W. P. Hickerson, Jr., was born in Manchester, October 20, 1850, the son of Judge William P. and Mary S. (Martin) Hickerson, both of Scotch-Irish descent. The father, born in North Carolina, November 26, 1816, went when a child to Tennessee, and began life as a dry goods clerk at Manchester, and afterward read law under Colonel Charles L. Ready of Murfreesboro, and for a number of years was the leading lawyer of that section. For sixteen years he was judge of the Fifth District, and was appointed by Governor Marks as a judge of the State Arbitration Court. As a lawyer he was among the first in Tennessee. He died in Coffee County of heart disease, April 8, 1882, and his wife just one year before. Both are buried in the old family graveyard near Manchester. He was a prominent democrat in the state. The mother, born in Wilson County, Tennessee, February 13, 1825, died April 17, 1881.

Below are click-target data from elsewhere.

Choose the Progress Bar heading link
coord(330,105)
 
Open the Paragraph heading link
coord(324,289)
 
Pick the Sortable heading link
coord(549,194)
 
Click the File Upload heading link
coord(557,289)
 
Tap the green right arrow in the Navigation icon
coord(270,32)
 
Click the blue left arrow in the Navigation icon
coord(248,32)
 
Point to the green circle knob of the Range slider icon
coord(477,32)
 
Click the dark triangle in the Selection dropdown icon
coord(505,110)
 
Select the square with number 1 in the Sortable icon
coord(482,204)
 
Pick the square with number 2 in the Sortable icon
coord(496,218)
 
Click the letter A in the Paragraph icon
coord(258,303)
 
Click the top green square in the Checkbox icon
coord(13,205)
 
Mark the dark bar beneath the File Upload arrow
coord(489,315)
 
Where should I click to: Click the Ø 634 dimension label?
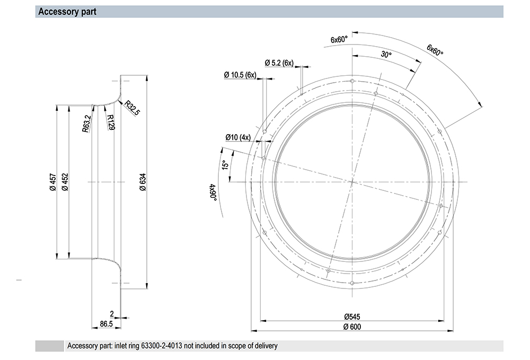point(143,182)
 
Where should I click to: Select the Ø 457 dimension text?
point(53,182)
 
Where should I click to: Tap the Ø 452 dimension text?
point(65,182)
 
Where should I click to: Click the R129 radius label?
point(111,122)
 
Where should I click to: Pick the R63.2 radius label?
point(86,124)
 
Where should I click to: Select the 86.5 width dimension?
point(106,324)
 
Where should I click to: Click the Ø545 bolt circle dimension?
point(352,317)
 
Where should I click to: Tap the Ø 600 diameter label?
point(352,327)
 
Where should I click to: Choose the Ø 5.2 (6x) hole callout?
point(279,63)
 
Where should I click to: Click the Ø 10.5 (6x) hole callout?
point(240,75)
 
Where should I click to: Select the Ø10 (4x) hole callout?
point(238,137)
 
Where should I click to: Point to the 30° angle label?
point(386,54)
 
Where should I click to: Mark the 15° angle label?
point(225,164)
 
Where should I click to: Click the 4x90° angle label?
point(213,192)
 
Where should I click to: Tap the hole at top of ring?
point(352,81)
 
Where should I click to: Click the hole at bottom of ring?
point(352,283)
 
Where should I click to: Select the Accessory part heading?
point(67,12)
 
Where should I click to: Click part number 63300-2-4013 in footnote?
point(161,346)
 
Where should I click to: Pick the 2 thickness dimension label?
point(112,314)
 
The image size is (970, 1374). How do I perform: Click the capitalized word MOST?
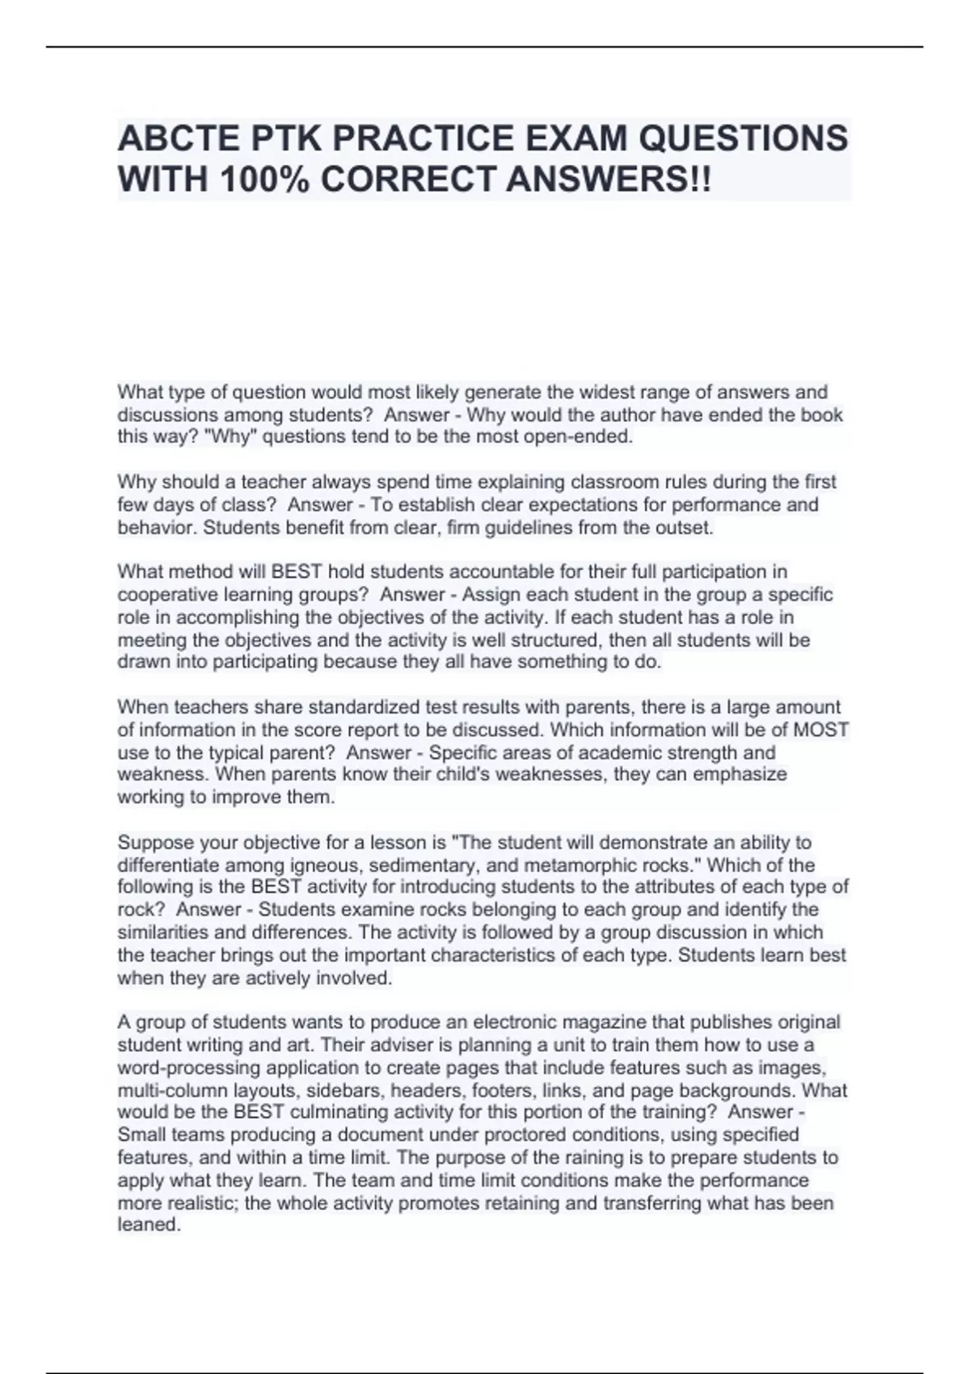820,730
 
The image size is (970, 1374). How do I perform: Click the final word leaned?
149,1224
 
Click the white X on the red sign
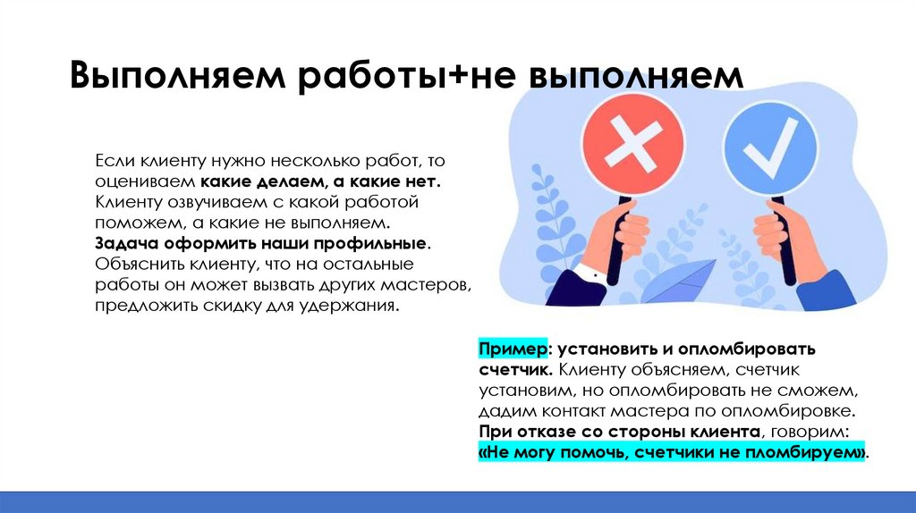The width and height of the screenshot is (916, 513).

Our subject, the second of five children (two living), was educated chiefly at Manchester College, and then for ten months was a contractor in building the Illinois Central Railway, through west Tennessee, then known as the M. C. Railway. Afterward with an uncle, L. D. Hickerson, he leased the McMinnville & Manchester, and the Winchester & Alabama Railways. Three years after he sold the lease to the Chattanooga Company, altogether a successful speculation. He then became conductor for the Chattanooga Company for a year, on the McMinnville & Manchester Railway. In 1879 he began the Stone Fort Paper Company’s Mills, in which he has since owned a half interest, and which are the largest mills south of the Ohio River, and the only mills in the State that make the wood pulp.
On October 17, 1877, he married Ella, daughter of James C. Ramsey, Esquire, of McMinnville, and is a cultured lady. Their four children are William P., born July 2, 1878; Chisum R., February 23, 1880; Georgie M., January 26, 1882, and Nasion W., born March 31, 1884. His wife is a member of the Cumberland Presbyterian Church.